> _REQUIRED WORK_:
• 1. Name every firearm that the SOAR rifle text mentions, including variants.
• 2. In the SOAR rifle text, reproduce the passage from "The Special Operations" to "1:9 right-hand twist.".
• 3. Answer these questions using the SOAR rifle text:
(a) Which company manufactures the SOAR?
(b) To what cyclic rate does the Delayed Sear Activation System reduce full-auto fire?
(c) What firing mechanism does the SOAR-P variant use?

The Special Operations Assault Rifle (SOAR) is an assault rifle manufactured by FERFRANS and designed as an improvement of the M4 carbine.

Details
The SOAR is a selective fire 5.56×45mm NATO assault rifle firing from either a closed rotating bolt (direct impingement) for the standard SOAR model, or in a short-stroke piston rotating bolt for the SOAR-P variant.

It differs from the typical M4 due to FERFRANS' preference to better control on full-automatic mode. Among the features include a patented Delayed Sear Activation System that reduces its cyclic rate of fire in full-auto to just around 550 to 680 rpm, reducing muzzle climb and improving control-ability.  It also uses a heavy machine gun barrel for increased reliability in sustained firing, rifled in either 1:7 or 1:9 right-hand twist.

Variants
The SOAR is available in both the standard SOAR or the piston-driven SOAR-P.

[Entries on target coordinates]
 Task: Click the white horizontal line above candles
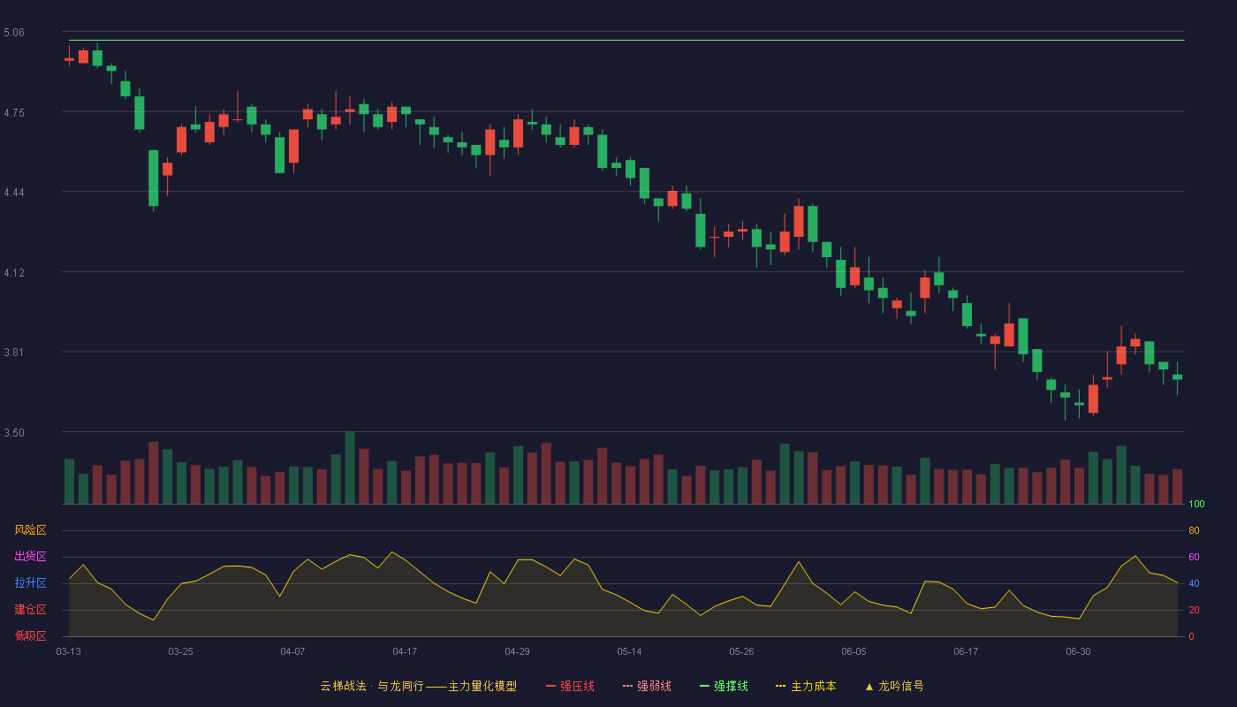coord(626,40)
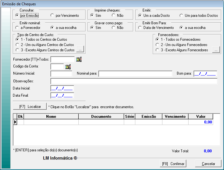The height and width of the screenshot is (170, 224).
Task: Open Centro de Custos ellipsis browse button
Action: coord(80,50)
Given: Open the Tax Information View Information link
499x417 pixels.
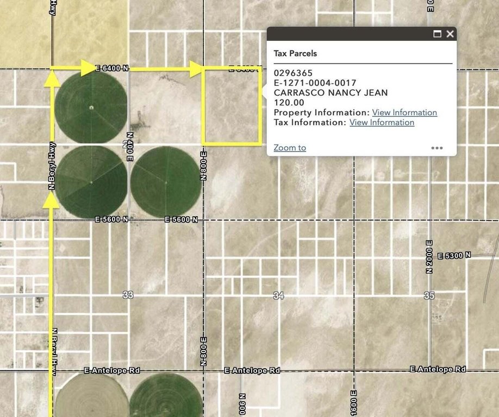Looking at the screenshot, I should point(382,122).
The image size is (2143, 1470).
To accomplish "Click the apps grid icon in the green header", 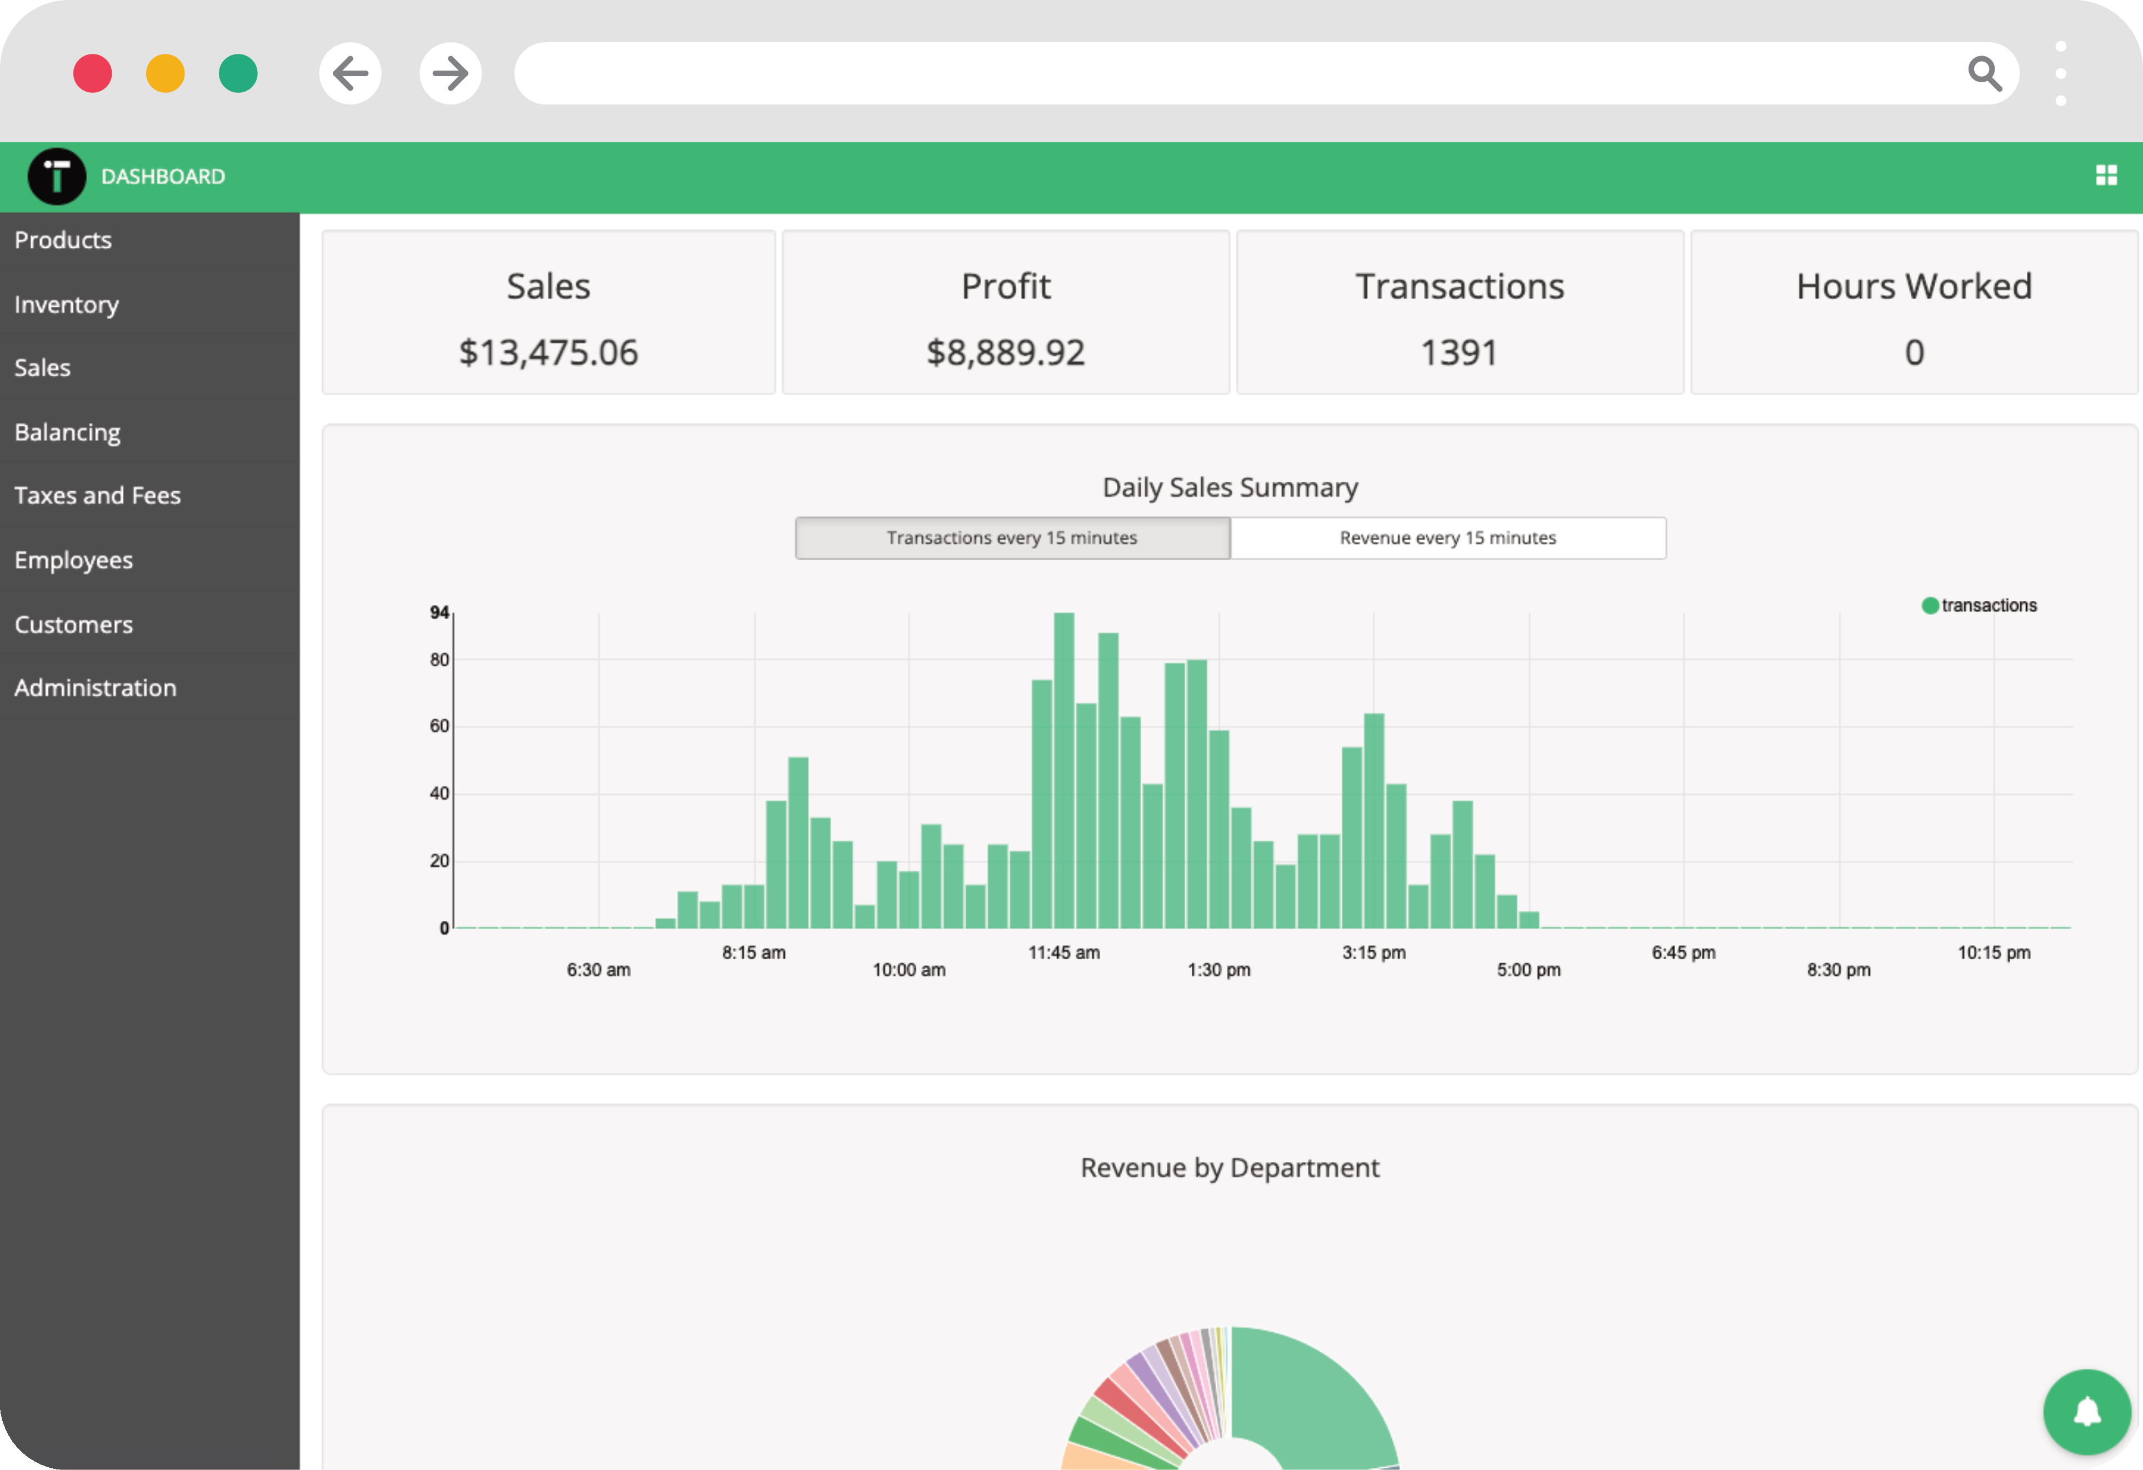I will pyautogui.click(x=2107, y=175).
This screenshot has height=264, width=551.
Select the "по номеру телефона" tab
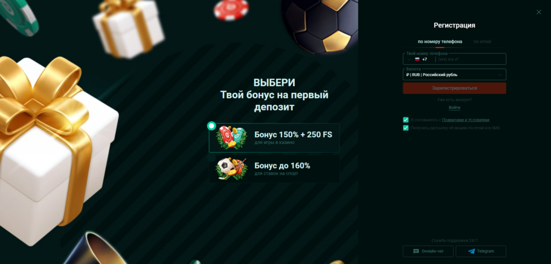click(x=440, y=41)
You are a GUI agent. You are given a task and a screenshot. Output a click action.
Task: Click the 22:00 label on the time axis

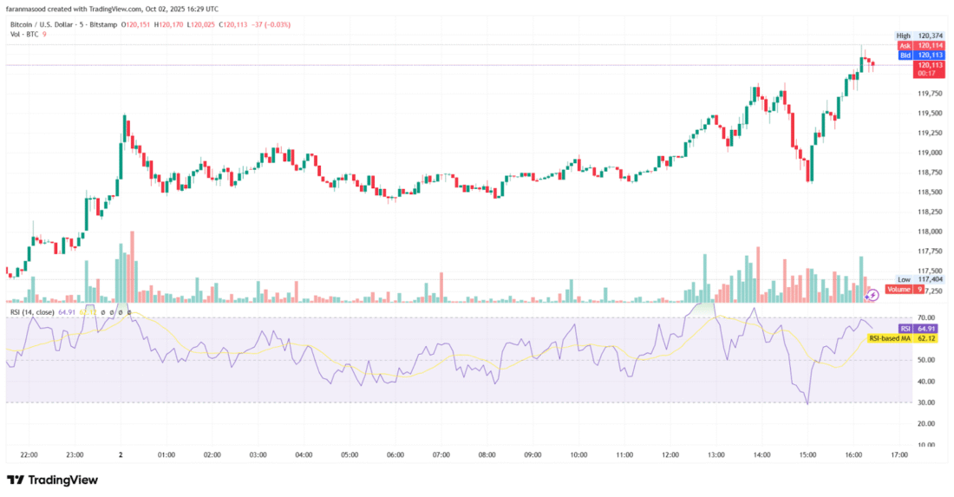29,454
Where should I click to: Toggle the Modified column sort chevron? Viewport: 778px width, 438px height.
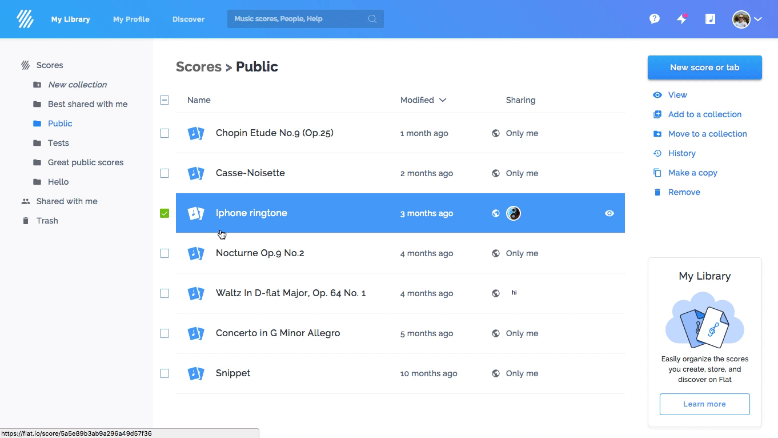[444, 99]
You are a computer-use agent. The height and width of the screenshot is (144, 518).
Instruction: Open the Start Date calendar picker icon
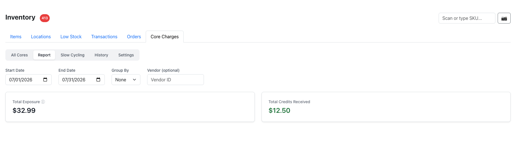(x=45, y=80)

> _SOLUTIONS IN ORDER_:
• 1.
Special Operations Assault Rifle (SOAR)
M4 carbine
SOAR-P

• 2.
The Special Operations Assault Rifle (SOAR) is an assault rifle manufactured by FERFRANS and designed as an improvement of the M4 carbine.

Details
The SOAR is a selective fire 5.56×45mm NATO assault rifle firing from either a closed rotating bolt (direct impingement) for the standard SOAR model, or in a short-stroke piston rotating bolt for the SOAR-P variant.

It differs from the typical M4 due to FERFRANS' preference to better control on full-automatic mode. Among the features include a patented Delayed Sear Activation System that reduces its cyclic rate of fire in full-auto to just around 550 to 680 rpm, reducing muzzle climb and improving control-ability.  It also uses a heavy machine gun barrel for increased reliability in sustained firing, rifled in either 1:7 or 1:9 right-hand twist.

• 3.
(a) FERFRANS
(b) Around 550 to 680 rpm
(c) A short-stroke piston rotating bolt